== REQUIREMENT 1 ==
In the oil storage paper header, which institution is listed for Charles Bertucci?
== REQUIREMENT 2 ==
Please extract the part of the oil storage paper header between "by Yves Achdou1, Charles" and "(email: charles.bertucci@polytechnique.edu)", inclusive.

== READING PASSAGE ==
§

A class of short-term models for the oil industry that accounts for speculative oil storage

by Yves Achdou1, Charles Bertucci2, Jean-Michel Lasry 3, Pierre-Louis Lions4, Antoine Rostand5 and José A. Scheinkman6
1Université de Paris Cité and Sorbonne Université, CNRS, Laboratoire Jacques-Louis Lions, (LJLL), F-75006 Paris, France
(email: achdou@ljll-univ-paris-diderot.fr)
2École polytechnique, France
(email: charles.bertucci@polytechnique.edu)
3Université Paris-Dauphine, France
(email: ---)
4Collège de France, Paris, France
(email: ---)
5Kayrros Paris, France
(email: a.rostand@kayrros.com)
6Columbia University, New-York, USA and Princeton University and NBER
(email: js3317@columbia.edu)

§

== SUPPLIED INFORMATION ==
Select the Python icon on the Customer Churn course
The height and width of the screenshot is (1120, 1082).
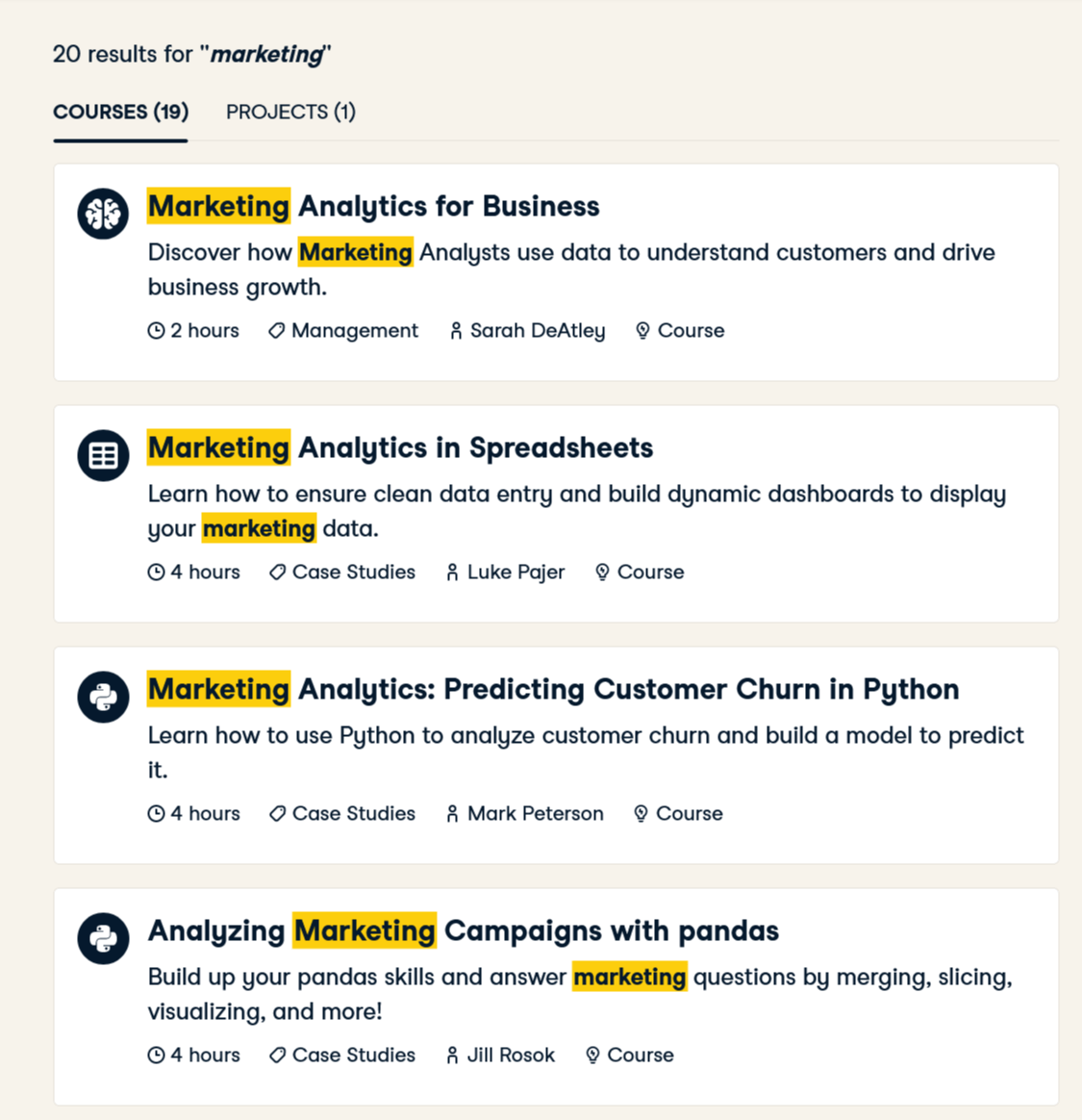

§

== COMPLETE RESPONSE 1 ==
École polytechnique, France.

== COMPLETE RESPONSE 2 ==
by Yves Achdou1, Charles Bertucci2, Jean-Michel Lasry 3, Pierre-Louis Lions4, Antoine Rostand5 and José A. Scheinkman6
1Université de Paris Cité and Sorbonne Université, CNRS, Laboratoire Jacques-Louis Lions, (LJLL), F-75006 Paris, France
(email: achdou@ljll-univ-paris-diderot.fr)
2École polytechnique, France
(email: charles.bertucci@polytechnique.edu)